About a minute later the girl says, “hold on a minute, I need to change phones.” She then goes to the phone in the kitchen.
Are you talking exclusively about technology, or societal morality as well?
If the latter, then the entire dialogue of the last 30 minutes of The Lady Eve (about her former paramours) would apply. Ditto all of the Doris Day romcom’s. Ditto My Favorite Wife, The Awful Truth, etc.
Summer Rental is still one of my favorite movies. There’s a scene where John Candy is trying to adjust rabbit ears in vain, trying to get a clear picture on the black & white TV.
You won’t see that much anymore.
Scandals involving unwed mothers won’t be huge plot points anymore.
If I was reading a book or a screen play where a parent said that line, I’d completely assume it was set in the 1950s or something. Do people not go to church anymore? No, of course they do. Is it very commonplace for Mom and Dad to get their children into their Sunday best, corral them all into the family station wagon, and go to church every weekend? No, it’s perceived as being a much less common occurence.
I wonder if many younger people today would know straight away the significance of someone receiving a telegram in older movies. By that I mean it used to be shorthand - woman opens the door to finding someone waiting to deliver a telegram, drops to her knees, shrieks and wails. We don’t need to be told she’s got a boy in the war - or had one, anyway. How soon until the screenwriters for period pieces have to make it more clear?

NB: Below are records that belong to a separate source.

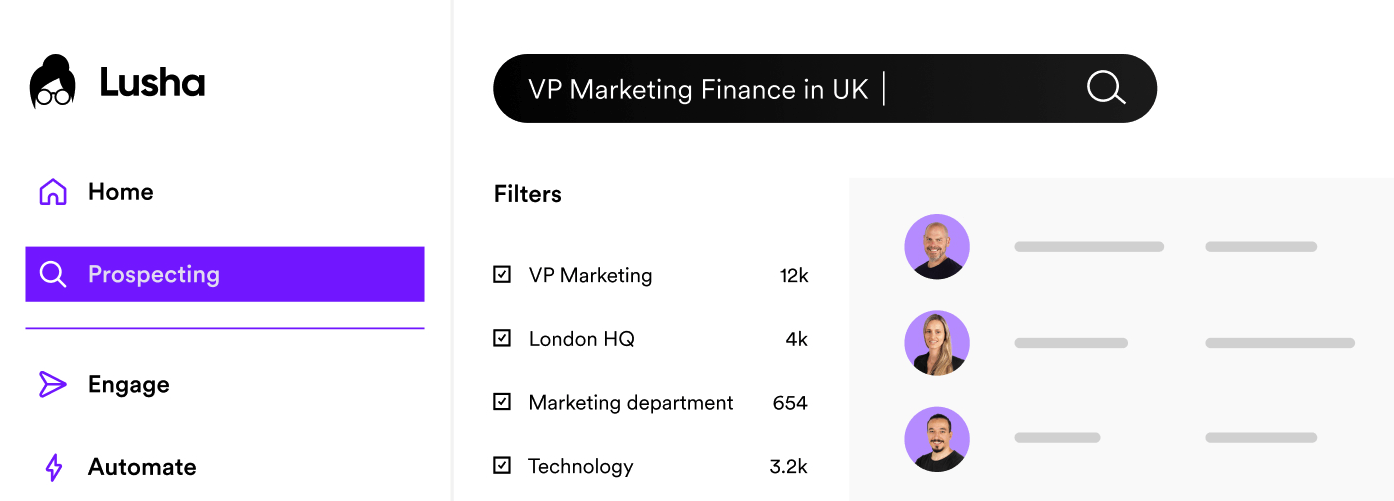Open the dark-haired mustached man's avatar
The width and height of the screenshot is (1394, 501).
click(x=937, y=439)
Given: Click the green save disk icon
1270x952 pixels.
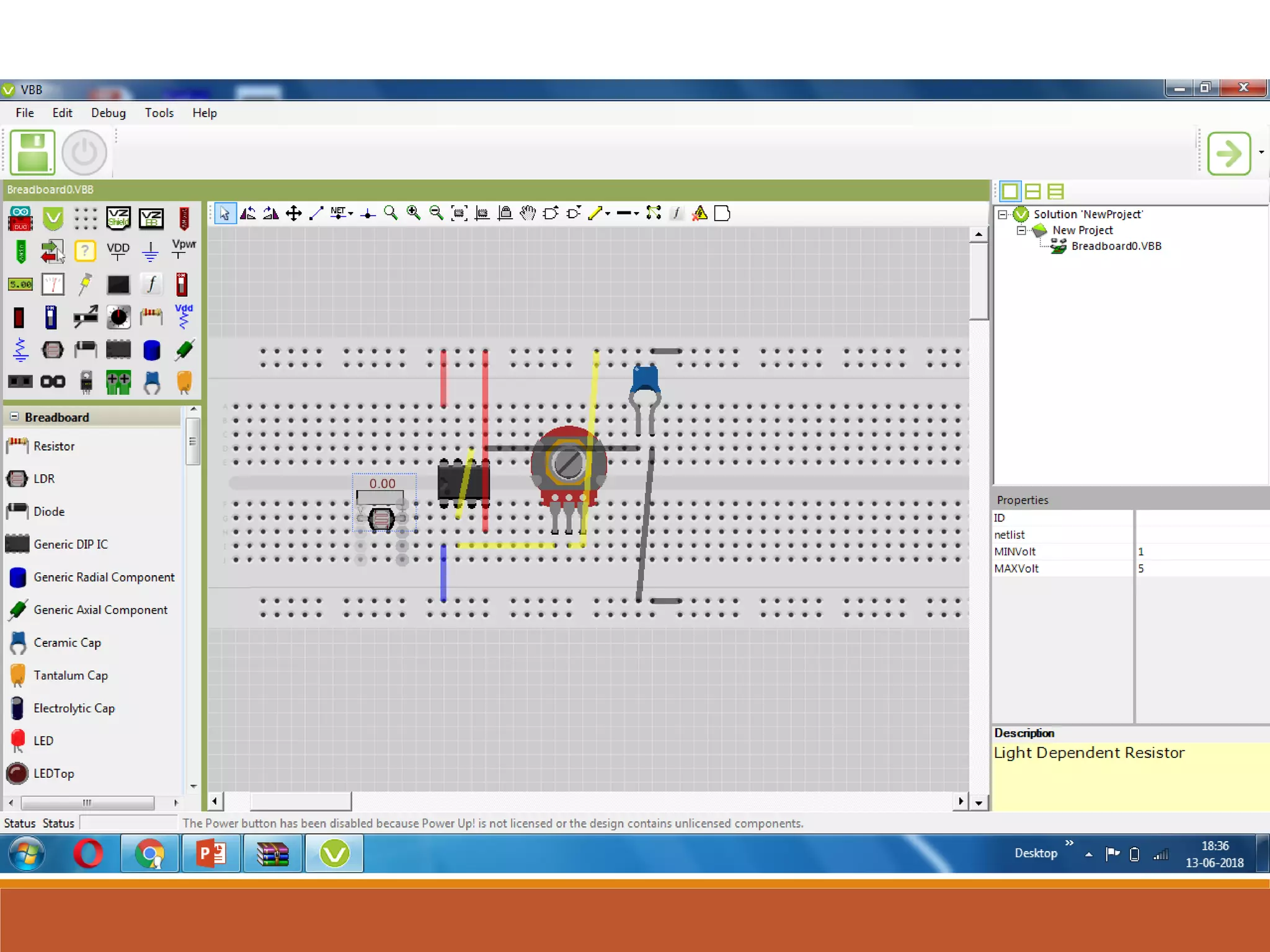Looking at the screenshot, I should [33, 152].
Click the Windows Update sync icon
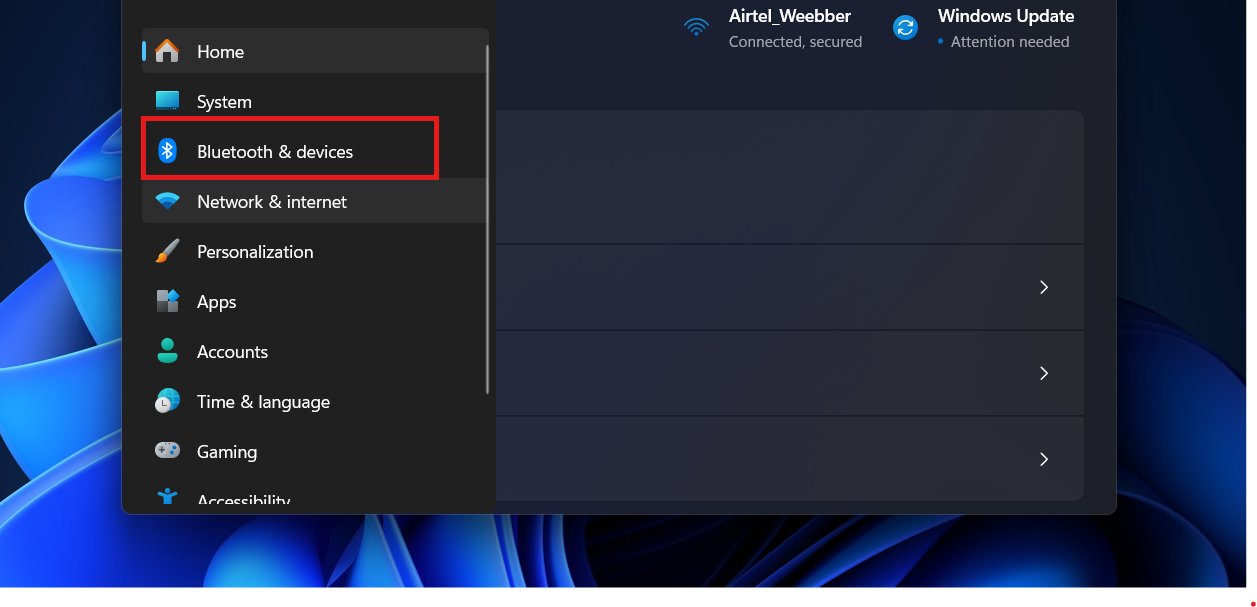Viewport: 1257px width, 607px height. (x=905, y=27)
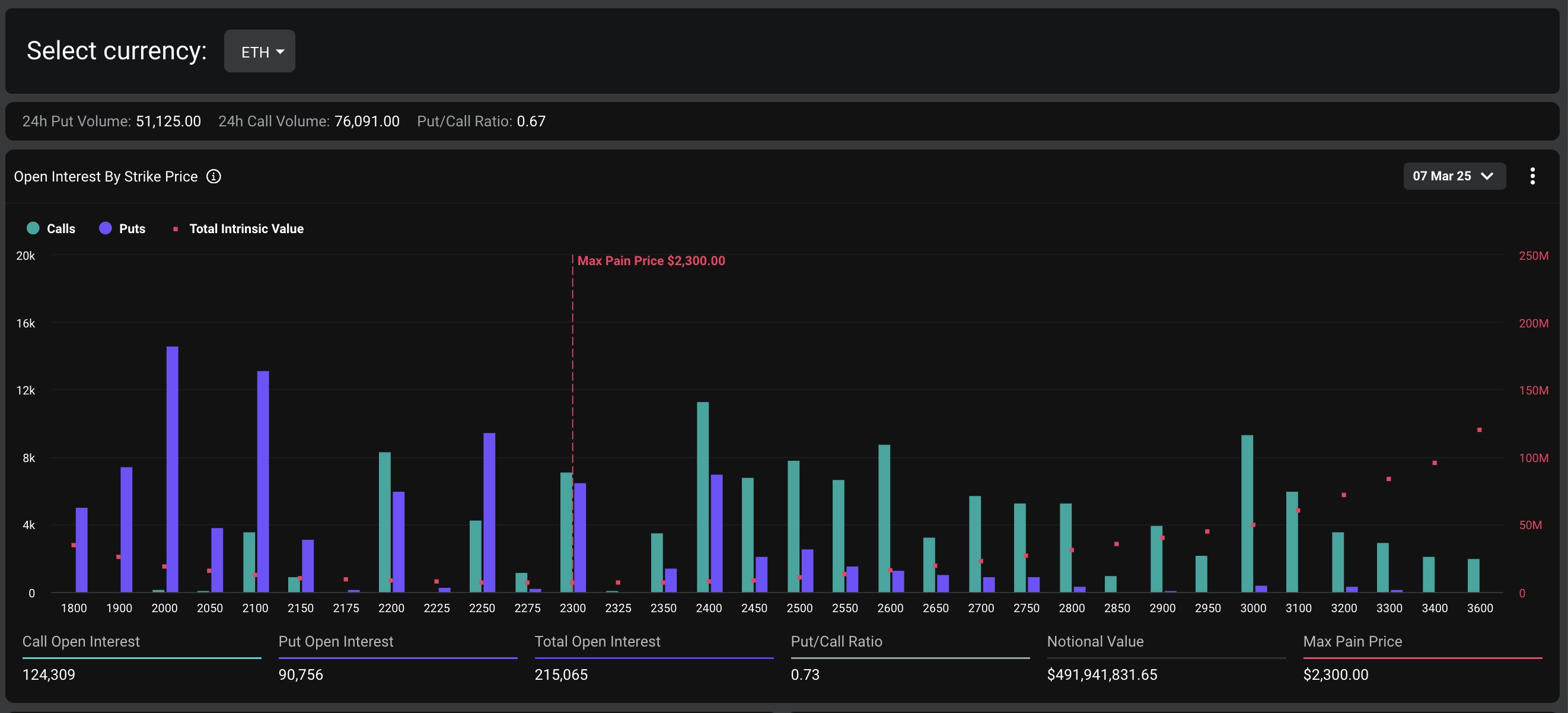Image resolution: width=1568 pixels, height=713 pixels.
Task: Click the teal Calls legend circle
Action: tap(33, 228)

Groucho as Rufus T. Firefly in Duck Soup:
“My father was a little headstrong, my mother was a little armstrong. The Headstrongs married the Armstrongs, and that’s why darkies were born.”
There was an old Mickey Rooney movie I saw years back, where he said to Judy Garland “Pardon my boner,” meaning mistake, or error. I don’t think you’ll hear that conversation much in contemporary (family) movies.
The Death Notification thing has happened in real life.
In her book Who Gets the Drumstick?* Helen(North)Beardsley described seeing her priest arrive and walk to her door. Pregnant with her eighth child she opened the door and asked him “Is this an official visit Father?” and he told her it was.
*The book that the movie(s) *Yours, Mine, and Ours *were loosely based on.